> **Your assignment**: Pull out every line below containing the word "agent".

> **Information supplied**:
= = =

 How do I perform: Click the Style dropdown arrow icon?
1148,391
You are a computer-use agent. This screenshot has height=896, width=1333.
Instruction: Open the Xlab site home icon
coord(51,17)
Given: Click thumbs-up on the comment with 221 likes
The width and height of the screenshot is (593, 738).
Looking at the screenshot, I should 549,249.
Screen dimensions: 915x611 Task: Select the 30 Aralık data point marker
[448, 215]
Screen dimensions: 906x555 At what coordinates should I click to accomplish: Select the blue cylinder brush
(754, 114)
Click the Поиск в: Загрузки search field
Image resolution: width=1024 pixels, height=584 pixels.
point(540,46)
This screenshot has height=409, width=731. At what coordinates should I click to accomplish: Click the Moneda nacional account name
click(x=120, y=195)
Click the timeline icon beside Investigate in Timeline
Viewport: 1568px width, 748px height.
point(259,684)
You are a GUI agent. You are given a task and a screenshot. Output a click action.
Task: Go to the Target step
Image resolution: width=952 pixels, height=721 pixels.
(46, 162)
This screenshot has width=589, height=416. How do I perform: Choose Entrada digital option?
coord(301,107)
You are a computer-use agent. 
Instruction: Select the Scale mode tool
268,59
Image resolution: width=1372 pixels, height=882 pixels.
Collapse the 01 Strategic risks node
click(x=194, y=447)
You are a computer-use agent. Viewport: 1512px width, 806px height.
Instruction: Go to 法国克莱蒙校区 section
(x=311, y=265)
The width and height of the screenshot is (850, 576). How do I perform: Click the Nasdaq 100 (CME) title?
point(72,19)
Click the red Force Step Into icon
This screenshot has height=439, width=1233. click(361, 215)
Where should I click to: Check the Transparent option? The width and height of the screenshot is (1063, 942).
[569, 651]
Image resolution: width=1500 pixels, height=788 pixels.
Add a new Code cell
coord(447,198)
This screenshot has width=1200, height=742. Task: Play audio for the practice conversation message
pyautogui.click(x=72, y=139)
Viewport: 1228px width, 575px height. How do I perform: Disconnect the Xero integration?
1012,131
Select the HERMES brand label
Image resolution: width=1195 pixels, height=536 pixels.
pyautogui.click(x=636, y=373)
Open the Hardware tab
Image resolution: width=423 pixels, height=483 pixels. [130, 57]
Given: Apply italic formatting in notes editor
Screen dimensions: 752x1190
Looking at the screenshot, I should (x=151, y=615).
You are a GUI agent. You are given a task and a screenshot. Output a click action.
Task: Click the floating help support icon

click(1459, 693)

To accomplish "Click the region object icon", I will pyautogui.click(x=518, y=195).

= = =

> **Answer section**:
You are a computer-use agent. This screenshot has height=896, width=1333.
You are a GUI agent. You are given a task and a screenshot. Output a click action.
You are a computer-use agent. 
You are a computer-use agent. Viewport: 1512px width, 806px height.
You are a GUI agent. You are given a task and a screenshot. Output a click action.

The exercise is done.